57 逆らえない命令
頭の中は真っ白で、何も考えられなくなっていた。
さっき見たのは本当にお母さん?
優しい声で、優しく私の名前を呼んだ。会いたかった、と。
最後に私を見つめる目・・
ぶるりと身体が震える。なぜだろう。
ユウに手を引かれ、ぼんやりと歩いて行く。
反対の手はまだ何かを握ったままだ。
三人で近くにあるカフェに入った。
「よかったわね、愛美ちゃん。お母さんと話せて。
お母さんはまたすぐにでも会いたいと言っていたけど、あなたはどうかしら?
まだ気持ちの整理がつかないんだったら無理に会うことないわ。
ゆっくり何度も会ううちに、あなたの心の傷も癒えるんじゃないかしら」
田島さんがほほ笑む。
「・・はい。どうもありがとうございます」 私は答えた。
ユウは時計を見て、慌てて席を立った。
「すみません。僕も父と話をすることになっていて、約束の時間なので行って来てもいいですか?

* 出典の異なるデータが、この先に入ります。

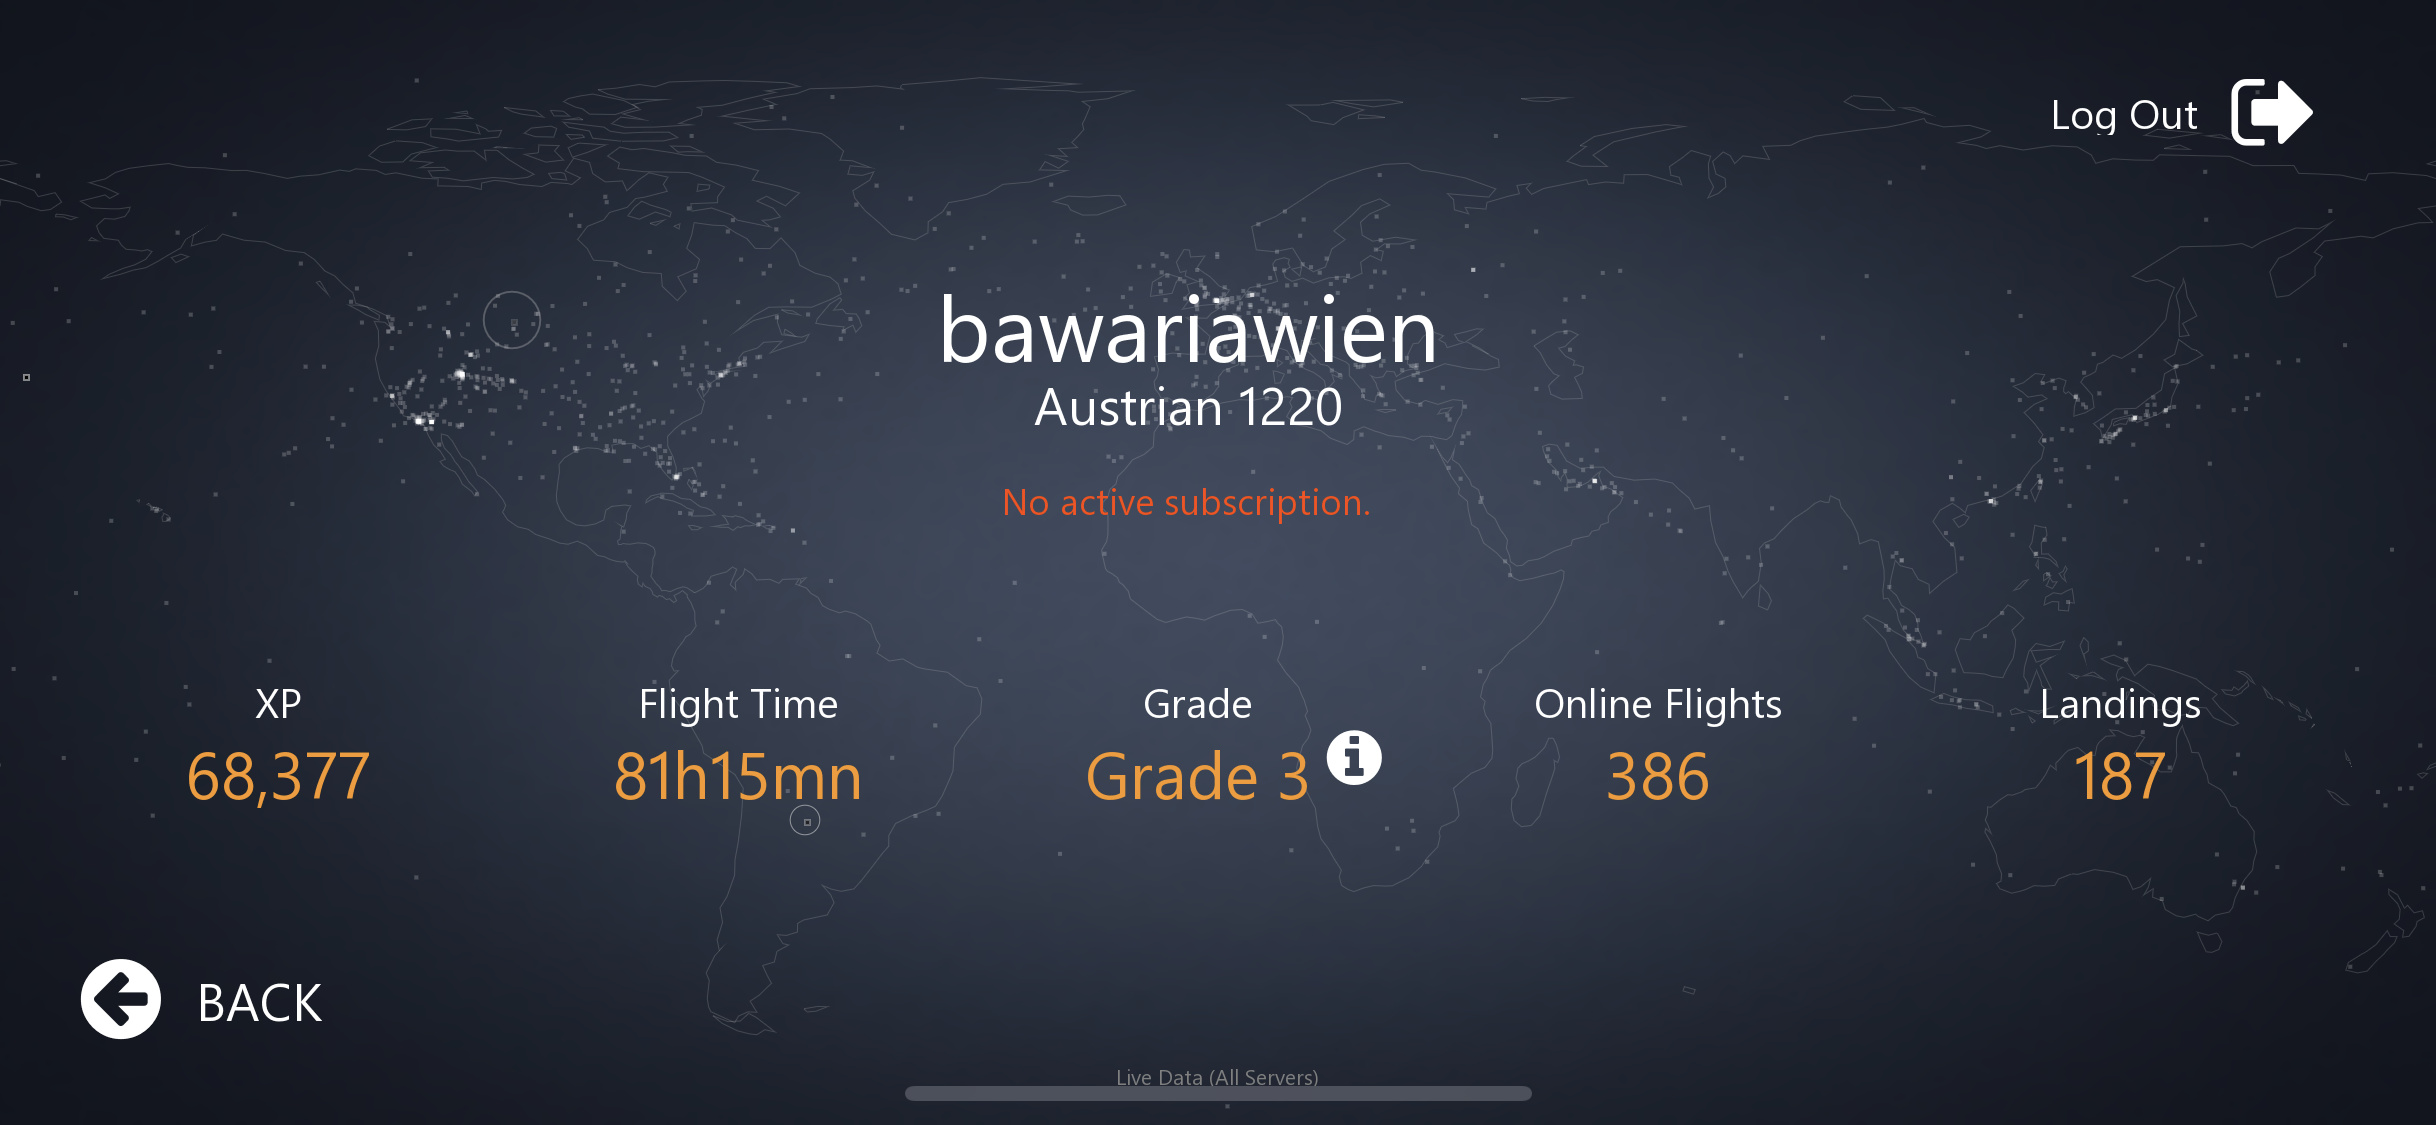Tap the Flight Time value 81h15mn
This screenshot has height=1125, width=2436.
point(738,777)
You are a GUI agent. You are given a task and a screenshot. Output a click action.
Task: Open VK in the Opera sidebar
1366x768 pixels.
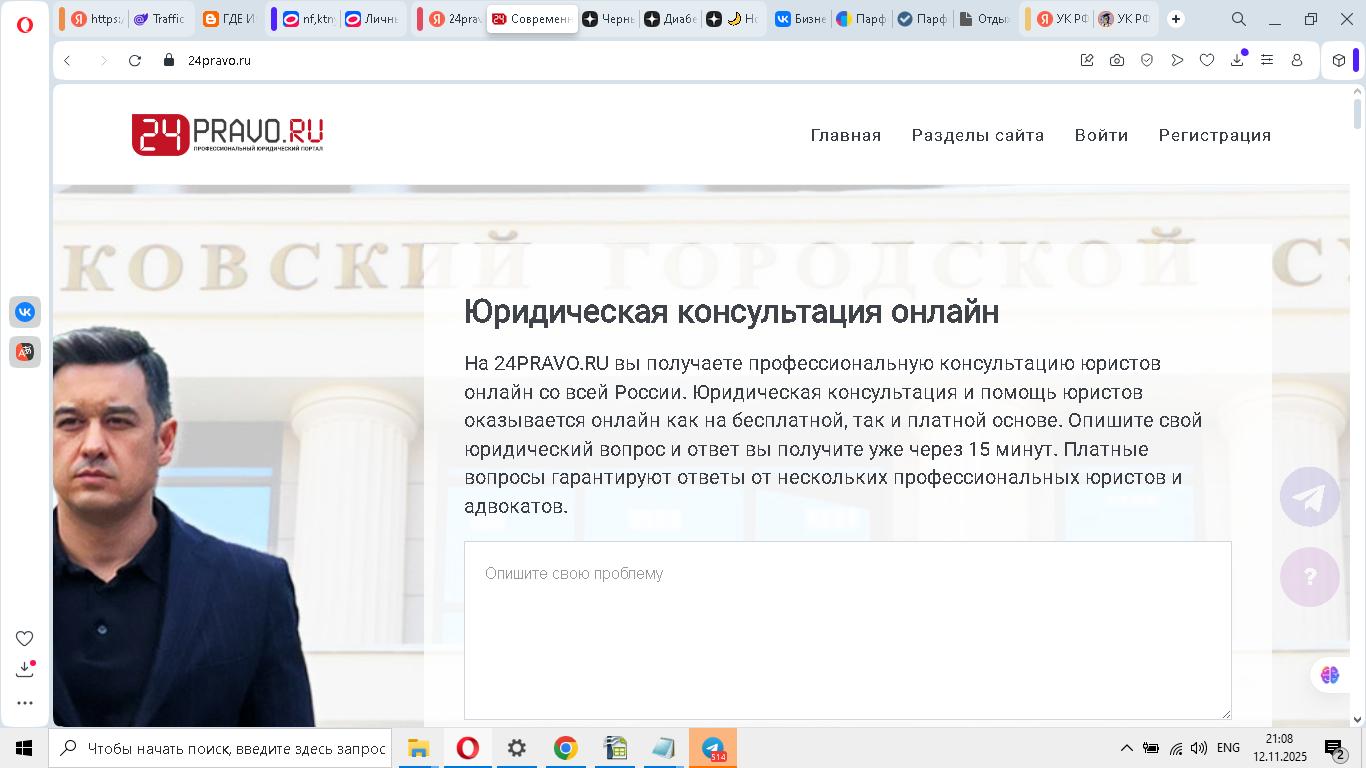pos(25,312)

ここからすぐ近くの喫茶店で、三十分くらいで戻るつもりなので・・」
「ああ、いいわよ。その間、愛美ちゃんと世間話でもして待ってるから」
「大丈夫? マナ」
ユウは心配そうだ。私は口の端を上げて、笑顔を向けた。
「大丈夫よ。行って来て。お父さんと、ちゃんと話、しなくちゃね」
「ああ。じゃ、行ってくるよ。待っててね、マナ」
ユウが走って喫茶店を出て行って、私もお手洗いにと言って席を立った。
トイレの個室に入って、握り締めていた紙切れを開く。
『 二人で話がしたい 内緒で ひとりで戻って来い 』
急いでいたのか、殴り書きのような乱暴な文字。
どうしよう、と考えることはなかった。
何の迷いもなく、私はすぐにトイレから出て、田島さんにこう告げた。
「やっぱりユウが心配なので私もついて行きます。
今日はありがとうございました」
田島さんはすぐに納得した。
「分かったわ。また夜に電話するわね。それじゃあ」
にこやかに立ち去って行った。
お店を出て、私は走った。
急がないといけない。
どうしてそう思うのか分からない。
でも、お母さんがそう言うんだから、そうしなければ。
全力で走って、すぐにあのアパートに着いた。
息を整えることもなく、ドアを小さく叩いた。
「あの、おかあさん、私・・」
「愛美?」
ドアが開いて、腕を掴まれ、ぐいっと中に引き込まれてドアはバタンと閉まった。
一瞬の出来事だった。
「よく来たわね、偉いわぁ、愛美」
聞き覚えのあるお母さんの声。
目の前の光景に、私は呼吸を忘れ、目を見張った。